WORK TO BE COMPLETED: Search the data for the word "Locate" and copy each line that has it.

Dataset entries:
┄┄┄┄┄┄┄┄┄┄┄┄┄┄┄┄┄┄┄┄
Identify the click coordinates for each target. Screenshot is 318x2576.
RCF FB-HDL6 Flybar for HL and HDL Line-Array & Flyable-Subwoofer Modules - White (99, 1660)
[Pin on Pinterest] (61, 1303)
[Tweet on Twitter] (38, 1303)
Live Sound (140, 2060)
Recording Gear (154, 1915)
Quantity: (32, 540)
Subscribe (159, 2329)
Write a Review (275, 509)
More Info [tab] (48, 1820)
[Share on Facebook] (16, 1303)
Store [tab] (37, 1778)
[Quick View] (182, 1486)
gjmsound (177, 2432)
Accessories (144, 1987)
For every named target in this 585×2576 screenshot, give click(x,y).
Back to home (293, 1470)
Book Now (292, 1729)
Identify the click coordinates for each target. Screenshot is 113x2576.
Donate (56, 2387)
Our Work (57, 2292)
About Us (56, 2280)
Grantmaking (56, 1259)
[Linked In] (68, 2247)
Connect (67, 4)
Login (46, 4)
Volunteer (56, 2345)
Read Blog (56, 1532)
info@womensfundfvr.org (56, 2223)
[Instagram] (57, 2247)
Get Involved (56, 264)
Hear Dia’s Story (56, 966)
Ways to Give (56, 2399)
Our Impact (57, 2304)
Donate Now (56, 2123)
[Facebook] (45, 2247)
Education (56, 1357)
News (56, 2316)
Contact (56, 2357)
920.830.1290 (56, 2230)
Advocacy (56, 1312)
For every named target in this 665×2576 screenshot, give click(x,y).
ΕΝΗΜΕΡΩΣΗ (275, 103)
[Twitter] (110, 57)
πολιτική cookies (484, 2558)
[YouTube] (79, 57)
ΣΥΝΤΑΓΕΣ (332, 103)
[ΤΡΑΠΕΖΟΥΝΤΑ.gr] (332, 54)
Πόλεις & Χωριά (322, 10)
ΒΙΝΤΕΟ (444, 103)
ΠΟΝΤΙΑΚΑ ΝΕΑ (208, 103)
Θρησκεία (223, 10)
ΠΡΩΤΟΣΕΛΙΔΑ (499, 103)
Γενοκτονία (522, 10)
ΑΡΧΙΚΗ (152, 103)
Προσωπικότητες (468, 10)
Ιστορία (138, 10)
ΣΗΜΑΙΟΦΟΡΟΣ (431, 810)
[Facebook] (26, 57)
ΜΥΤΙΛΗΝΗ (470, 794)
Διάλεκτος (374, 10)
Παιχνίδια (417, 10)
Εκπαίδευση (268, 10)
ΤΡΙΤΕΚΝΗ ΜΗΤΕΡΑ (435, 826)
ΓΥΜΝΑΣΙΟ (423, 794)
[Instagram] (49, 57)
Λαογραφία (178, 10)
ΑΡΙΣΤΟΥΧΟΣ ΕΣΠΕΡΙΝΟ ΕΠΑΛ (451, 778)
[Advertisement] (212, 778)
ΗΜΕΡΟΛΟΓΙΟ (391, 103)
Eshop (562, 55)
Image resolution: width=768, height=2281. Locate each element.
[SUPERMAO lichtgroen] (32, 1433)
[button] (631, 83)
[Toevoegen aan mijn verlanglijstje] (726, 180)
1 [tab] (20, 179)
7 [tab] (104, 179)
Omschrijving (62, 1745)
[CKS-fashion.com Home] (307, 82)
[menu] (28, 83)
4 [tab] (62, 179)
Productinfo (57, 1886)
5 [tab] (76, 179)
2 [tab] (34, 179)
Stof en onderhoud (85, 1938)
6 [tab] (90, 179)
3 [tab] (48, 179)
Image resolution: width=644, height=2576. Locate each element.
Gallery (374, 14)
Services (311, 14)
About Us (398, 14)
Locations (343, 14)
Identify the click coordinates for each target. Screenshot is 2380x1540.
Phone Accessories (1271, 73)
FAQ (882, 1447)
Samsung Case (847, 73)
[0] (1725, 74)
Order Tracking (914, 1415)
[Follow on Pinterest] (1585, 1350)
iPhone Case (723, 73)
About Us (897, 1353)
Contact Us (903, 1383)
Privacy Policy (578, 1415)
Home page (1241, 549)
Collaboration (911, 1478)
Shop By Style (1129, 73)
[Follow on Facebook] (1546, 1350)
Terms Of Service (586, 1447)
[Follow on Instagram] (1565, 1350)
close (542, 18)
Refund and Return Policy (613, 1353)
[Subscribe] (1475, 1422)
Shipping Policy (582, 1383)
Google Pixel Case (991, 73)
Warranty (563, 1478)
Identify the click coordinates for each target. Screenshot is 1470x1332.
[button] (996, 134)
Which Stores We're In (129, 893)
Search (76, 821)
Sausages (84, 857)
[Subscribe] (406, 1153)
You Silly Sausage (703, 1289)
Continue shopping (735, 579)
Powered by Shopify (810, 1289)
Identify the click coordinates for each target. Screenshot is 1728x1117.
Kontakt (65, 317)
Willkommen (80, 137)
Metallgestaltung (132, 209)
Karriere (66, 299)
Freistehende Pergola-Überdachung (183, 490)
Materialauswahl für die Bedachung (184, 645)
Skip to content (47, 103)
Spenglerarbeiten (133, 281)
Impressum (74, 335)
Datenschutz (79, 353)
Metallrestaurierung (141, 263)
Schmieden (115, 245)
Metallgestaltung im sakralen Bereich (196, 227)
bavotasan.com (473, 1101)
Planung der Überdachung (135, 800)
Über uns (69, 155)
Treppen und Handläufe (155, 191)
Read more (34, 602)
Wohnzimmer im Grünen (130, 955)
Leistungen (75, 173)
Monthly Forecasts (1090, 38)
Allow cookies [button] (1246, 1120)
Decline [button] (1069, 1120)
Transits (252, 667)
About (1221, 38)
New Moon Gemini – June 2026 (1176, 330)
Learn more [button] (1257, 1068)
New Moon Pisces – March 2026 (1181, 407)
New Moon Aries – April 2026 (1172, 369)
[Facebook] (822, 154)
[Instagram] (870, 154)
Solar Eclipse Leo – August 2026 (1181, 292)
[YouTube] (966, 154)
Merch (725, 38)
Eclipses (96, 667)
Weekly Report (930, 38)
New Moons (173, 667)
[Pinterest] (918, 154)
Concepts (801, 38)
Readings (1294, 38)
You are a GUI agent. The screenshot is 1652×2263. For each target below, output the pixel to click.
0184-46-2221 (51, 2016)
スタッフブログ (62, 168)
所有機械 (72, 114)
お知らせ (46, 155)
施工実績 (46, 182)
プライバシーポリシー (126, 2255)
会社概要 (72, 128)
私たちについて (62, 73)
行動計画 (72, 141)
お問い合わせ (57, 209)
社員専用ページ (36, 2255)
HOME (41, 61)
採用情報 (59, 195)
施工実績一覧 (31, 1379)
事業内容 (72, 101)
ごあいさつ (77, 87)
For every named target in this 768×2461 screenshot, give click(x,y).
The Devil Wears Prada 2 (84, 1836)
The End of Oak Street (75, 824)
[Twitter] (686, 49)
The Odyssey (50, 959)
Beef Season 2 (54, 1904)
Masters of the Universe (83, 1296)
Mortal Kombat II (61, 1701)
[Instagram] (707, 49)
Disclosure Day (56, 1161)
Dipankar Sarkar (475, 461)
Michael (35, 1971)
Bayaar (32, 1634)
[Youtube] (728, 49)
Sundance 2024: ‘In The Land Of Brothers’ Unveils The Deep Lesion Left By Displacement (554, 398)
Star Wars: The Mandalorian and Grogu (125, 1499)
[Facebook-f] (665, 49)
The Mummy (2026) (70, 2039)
┄┄┄┄┄┄┄┄┄┄┄┄┄┄┄┄┄┄┄┄
SOLUTION TO THE EXERCISE:
Image resolution: width=768, height=2281. Locate each element.
Image resolution: width=644, height=2576. Locate each element.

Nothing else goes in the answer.